Lutter contre les impacts du COVID-19 et pallier à la crise structurelle dans le Pacifique

Avec ou sans cas de COVID-19, l’impact de la pandémie dans le Pacifique est énorme Q&R avec le Coordinateur de la FAO pour le Pacifique

Les îles du Pacifique sont géographiquement isolées avec des atolls épars à travers de vastes zones de l’Océan Pacifique.

©Photo: ©jShep/shutterstock.com

05/06/2020

Entretien avec M. Eriko Hibi, Coordinateur sous-régional pour le Pacifique et Représentant auprès de treize pays du Pacifique, sur les impacts de la pandémie du COVID-19 dans le Pacifique et les plans pour la reconstruction.

Tout d'abord, en quoi les îles du Pacifique se différencient-elles du reste du monde ?

Elles sont caractérisées par un isolement géographique, une masse terrestre et une surface arable limitées, des environnements naturels fragiles et elles disposent de moins de ressources qu'ailleurs.
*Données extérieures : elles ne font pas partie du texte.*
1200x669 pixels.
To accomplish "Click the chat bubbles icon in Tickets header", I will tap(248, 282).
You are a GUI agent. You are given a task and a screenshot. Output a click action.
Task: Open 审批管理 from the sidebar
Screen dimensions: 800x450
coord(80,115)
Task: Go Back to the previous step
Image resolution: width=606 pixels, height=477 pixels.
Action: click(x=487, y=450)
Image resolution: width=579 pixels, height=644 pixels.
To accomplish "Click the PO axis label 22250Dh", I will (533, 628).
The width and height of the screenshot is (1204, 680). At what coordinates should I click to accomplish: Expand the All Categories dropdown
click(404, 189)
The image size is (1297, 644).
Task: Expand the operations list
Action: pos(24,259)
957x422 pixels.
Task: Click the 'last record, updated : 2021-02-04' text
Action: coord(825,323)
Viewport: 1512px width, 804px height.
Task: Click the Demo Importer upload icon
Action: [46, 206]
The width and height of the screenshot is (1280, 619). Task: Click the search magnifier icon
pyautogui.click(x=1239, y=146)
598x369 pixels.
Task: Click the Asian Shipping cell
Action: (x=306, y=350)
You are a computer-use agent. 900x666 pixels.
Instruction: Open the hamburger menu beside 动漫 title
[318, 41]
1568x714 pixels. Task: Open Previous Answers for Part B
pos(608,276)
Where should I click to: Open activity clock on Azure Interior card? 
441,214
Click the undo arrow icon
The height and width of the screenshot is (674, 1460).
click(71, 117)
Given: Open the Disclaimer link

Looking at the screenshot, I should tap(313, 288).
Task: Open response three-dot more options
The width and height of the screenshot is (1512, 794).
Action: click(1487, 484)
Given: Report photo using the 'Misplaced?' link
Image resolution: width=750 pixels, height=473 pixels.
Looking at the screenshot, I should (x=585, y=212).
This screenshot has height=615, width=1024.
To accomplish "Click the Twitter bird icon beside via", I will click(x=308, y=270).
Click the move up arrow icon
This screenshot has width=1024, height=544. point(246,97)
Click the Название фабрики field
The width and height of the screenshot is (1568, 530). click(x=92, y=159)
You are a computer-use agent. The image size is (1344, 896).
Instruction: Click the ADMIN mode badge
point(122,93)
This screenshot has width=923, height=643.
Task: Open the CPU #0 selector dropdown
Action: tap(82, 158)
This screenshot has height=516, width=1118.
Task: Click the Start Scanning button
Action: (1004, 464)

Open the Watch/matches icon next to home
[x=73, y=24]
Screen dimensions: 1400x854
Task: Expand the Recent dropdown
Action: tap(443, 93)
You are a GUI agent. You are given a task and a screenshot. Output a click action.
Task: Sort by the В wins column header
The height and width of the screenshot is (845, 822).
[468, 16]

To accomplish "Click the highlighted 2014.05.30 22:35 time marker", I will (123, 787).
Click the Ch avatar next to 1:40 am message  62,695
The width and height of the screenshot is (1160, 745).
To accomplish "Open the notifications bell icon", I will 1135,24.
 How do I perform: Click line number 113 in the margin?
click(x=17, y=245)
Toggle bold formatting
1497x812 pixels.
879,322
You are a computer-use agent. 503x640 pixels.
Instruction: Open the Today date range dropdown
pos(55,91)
Elles sont aussi de plus en plus vulnérables face aux catastrophes naturelles et au changement climatique.

Elles dépendent en grande partie des importations de denrées alimentaires et de quelques secteurs économiques comme le tourisme, les envois de fonds et le revenu des licences de pêche.

Il faut aussi savoir que la plupart des produits y sont plus chers. Et l'énergie, les infrastructures, les transports, les communications et les services ont des coûts plus élevés. Ceci réduit les possibilités de développement du secteur privé, qui est essentiel pour stimuler la production d'aliments pour la consommation locale, et fait perdurer la dépendance par rapport aux importations.

De plus, les investissements dans l'agriculture sont faibles, le taux de chômage élevé, surtout parmi les jeunes, et les compétences professionnelles insuffisantes.

Tout ceci a un effet énorme sur les communautés du Pacifique.

À l'échelle mondiale, les dix pays où l'on enregistre le taux d'obésité le plus élevé se trouvent dans les Îles du Pacifique. Là, les populations souffrent du triple fardeau de la malnutrition, à savoir la sous-nutrition, les carences en micronutriments et l'obésité.

Les maladies non transmissibles sont les premières causes de mortalité et de morbidité parce que les habitants des îles se sont pour la plupart éloignés d'une nourriture à base de poissons frais et de récoltes traditionnelles, au profit d'aliments importés et transformés très énergétiques et très riches en sucres, sel et graisses.

Et malgré des efforts politiques de plus en plus grands ces dix dernières années, les difficultés perdurent.

Pouvez-vous nous dire en quoi les mesures prises contre le COVID-19 pourraient avoir aggravé ces difficultés ou les avoir rendues plus évidentes ?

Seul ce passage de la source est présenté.